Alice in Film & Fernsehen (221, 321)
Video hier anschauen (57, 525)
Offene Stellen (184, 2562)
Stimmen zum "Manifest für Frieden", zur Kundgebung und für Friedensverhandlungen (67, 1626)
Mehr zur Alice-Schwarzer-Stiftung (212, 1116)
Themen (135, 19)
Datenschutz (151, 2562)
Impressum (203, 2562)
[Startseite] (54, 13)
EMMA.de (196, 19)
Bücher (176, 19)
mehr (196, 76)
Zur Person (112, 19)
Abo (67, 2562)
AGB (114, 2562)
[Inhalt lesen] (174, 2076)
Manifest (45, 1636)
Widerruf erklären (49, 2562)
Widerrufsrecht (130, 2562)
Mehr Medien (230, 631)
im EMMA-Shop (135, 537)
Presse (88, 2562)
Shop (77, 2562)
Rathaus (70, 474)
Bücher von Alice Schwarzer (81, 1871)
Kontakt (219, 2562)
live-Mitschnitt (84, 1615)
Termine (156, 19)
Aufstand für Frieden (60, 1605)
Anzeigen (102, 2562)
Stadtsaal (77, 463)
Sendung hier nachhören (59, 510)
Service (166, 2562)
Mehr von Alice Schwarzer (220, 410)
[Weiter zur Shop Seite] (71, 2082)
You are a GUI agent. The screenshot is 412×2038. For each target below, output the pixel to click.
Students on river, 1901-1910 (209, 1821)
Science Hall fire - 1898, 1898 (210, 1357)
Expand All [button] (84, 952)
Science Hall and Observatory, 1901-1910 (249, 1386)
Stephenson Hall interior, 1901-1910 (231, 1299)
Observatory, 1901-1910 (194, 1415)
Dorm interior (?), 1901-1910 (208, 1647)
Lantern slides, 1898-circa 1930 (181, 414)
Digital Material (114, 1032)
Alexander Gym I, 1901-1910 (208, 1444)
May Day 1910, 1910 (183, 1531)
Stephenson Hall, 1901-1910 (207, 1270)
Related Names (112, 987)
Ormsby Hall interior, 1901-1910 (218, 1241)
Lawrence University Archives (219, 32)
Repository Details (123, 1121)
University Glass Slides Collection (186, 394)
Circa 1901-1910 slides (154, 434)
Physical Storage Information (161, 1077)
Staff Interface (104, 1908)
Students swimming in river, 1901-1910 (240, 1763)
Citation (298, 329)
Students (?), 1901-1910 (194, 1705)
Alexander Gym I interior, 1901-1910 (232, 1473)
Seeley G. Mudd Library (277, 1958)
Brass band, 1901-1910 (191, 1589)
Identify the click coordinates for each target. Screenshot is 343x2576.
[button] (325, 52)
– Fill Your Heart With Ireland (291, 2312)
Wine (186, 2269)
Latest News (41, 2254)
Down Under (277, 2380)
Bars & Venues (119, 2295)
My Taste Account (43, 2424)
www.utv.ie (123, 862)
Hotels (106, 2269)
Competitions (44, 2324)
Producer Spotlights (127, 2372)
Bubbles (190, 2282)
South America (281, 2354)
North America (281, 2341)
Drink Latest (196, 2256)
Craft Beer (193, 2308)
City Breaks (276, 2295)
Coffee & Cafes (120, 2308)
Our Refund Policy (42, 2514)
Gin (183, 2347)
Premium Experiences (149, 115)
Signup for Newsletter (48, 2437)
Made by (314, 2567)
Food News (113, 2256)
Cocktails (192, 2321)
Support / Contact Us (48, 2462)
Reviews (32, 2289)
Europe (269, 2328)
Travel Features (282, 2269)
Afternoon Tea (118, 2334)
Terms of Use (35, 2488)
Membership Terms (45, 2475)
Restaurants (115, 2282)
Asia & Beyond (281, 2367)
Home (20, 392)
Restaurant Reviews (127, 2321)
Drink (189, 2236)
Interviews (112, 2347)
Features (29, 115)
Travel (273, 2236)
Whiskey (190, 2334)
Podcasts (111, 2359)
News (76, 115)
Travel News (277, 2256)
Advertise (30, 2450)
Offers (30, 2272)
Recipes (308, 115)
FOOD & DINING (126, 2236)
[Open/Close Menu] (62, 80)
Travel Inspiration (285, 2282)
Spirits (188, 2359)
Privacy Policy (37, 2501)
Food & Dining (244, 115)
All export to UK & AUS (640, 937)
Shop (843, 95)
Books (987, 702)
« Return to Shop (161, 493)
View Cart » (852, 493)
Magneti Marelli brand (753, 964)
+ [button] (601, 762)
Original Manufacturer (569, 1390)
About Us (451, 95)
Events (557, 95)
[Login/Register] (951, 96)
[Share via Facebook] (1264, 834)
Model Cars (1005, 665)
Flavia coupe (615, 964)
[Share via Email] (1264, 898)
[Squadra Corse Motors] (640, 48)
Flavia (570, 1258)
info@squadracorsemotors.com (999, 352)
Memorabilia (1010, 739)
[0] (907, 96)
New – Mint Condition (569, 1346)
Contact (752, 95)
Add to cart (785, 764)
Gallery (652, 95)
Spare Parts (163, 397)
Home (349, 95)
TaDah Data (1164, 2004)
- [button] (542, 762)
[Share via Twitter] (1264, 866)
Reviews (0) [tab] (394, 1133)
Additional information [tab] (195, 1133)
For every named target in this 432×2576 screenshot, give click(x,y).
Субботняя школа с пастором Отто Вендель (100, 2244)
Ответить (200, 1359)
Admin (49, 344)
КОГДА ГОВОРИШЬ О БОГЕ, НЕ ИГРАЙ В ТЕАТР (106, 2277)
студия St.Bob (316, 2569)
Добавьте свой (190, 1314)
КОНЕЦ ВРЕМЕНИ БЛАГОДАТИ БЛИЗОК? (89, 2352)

□ □ □

Please copy, exactly as written, every line in the listing above from the line with "EMMA.de (196, 19)" up to and including the line with "[button] (325, 52)".

EMMA.de (196, 19)
Bücher (176, 19)
mehr (196, 76)
Zur Person (112, 19)
Abo (67, 2562)
AGB (114, 2562)
[Inhalt lesen] (174, 2076)
Manifest (45, 1636)
Widerruf erklären (49, 2562)
Widerrufsrecht (130, 2562)
Mehr Medien (230, 631)
im EMMA-Shop (135, 537)
Presse (88, 2562)
Shop (77, 2562)
Rathaus (70, 474)
Bücher von Alice Schwarzer (81, 1871)
Kontakt (219, 2562)
live-Mitschnitt (84, 1615)
Termine (156, 19)
Aufstand für Frieden (60, 1605)
Anzeigen (102, 2562)
Stadtsaal (77, 463)
Sendung hier nachhören (59, 510)
Service (166, 2562)
Mehr von Alice Schwarzer (220, 410)
[Weiter zur Shop Seite] (71, 2082)
You are a GUI agent. The screenshot is 412×2038. For each target below, output the pixel to click.
Students on river, 1901-1910 (209, 1821)
Science Hall fire - 1898, 1898 (210, 1357)
Expand All [button] (84, 952)
Science Hall and Observatory, 1901-1910 (249, 1386)
Stephenson Hall interior, 1901-1910 (231, 1299)
Observatory, 1901-1910 (194, 1415)
Dorm interior (?), 1901-1910 (208, 1647)
Lantern slides, 1898-circa 1930 (181, 414)
Digital Material (114, 1032)
Alexander Gym I, 1901-1910 (208, 1444)
May Day 1910, 1910 (183, 1531)
Stephenson Hall, 1901-1910 (207, 1270)
Related Names (112, 987)
Ormsby Hall interior, 1901-1910 (218, 1241)
Lawrence University Archives (219, 32)
Repository Details (123, 1121)
University Glass Slides Collection (186, 394)
Circa 1901-1910 slides (154, 434)
Physical Storage Information (161, 1077)
Staff Interface (104, 1908)
Students swimming in river, 1901-1910 (240, 1763)
Citation (298, 329)
Students (?), 1901-1910 (194, 1705)
Alexander Gym I interior, 1901-1910 (232, 1473)
Seeley G. Mudd Library (277, 1958)
Brass band, 1901-1910 (191, 1589)
Identify the click coordinates for each target. Screenshot is 343x2576.
[button] (325, 52)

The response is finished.